───── Material supplied

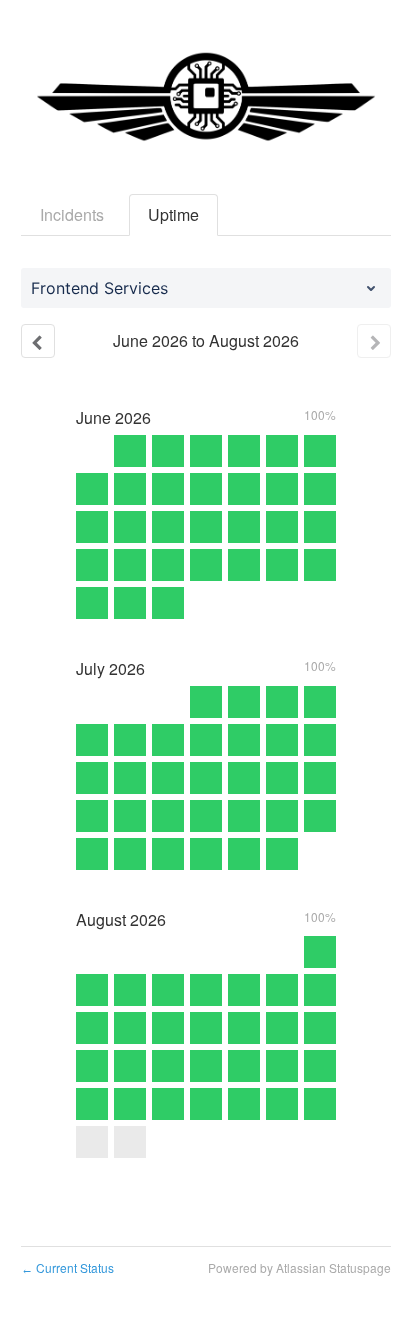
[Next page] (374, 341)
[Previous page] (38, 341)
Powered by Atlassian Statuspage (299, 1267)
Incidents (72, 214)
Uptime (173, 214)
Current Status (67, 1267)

──────────
───── Material supplied

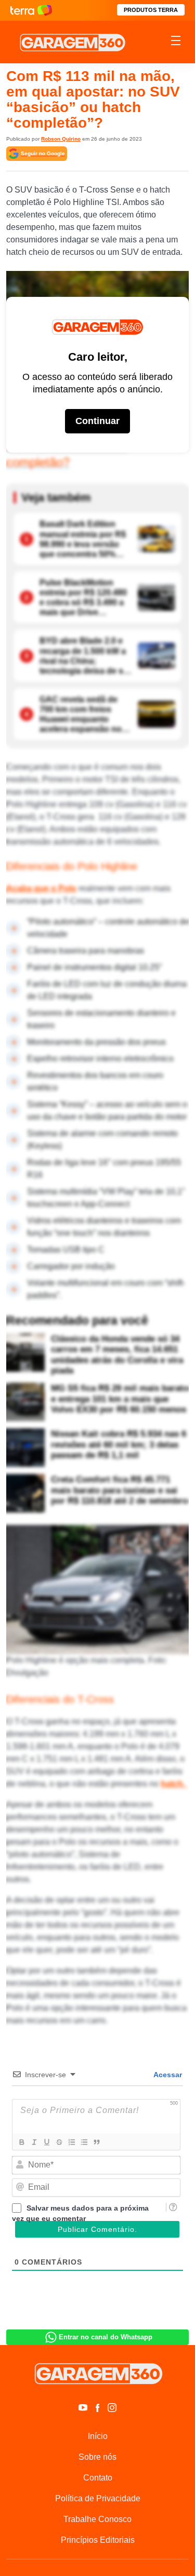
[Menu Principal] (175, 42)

──────────

### What you will do
Above are the lines; repeat exactly the ones from the line containing "[Next page] (374, 341)" down to the line containing "Current Status (67, 1267)", both inclusive.

### Response to this exercise
[Next page] (374, 341)
[Previous page] (38, 341)
Powered by Atlassian Statuspage (299, 1267)
Incidents (72, 214)
Uptime (173, 214)
Current Status (67, 1267)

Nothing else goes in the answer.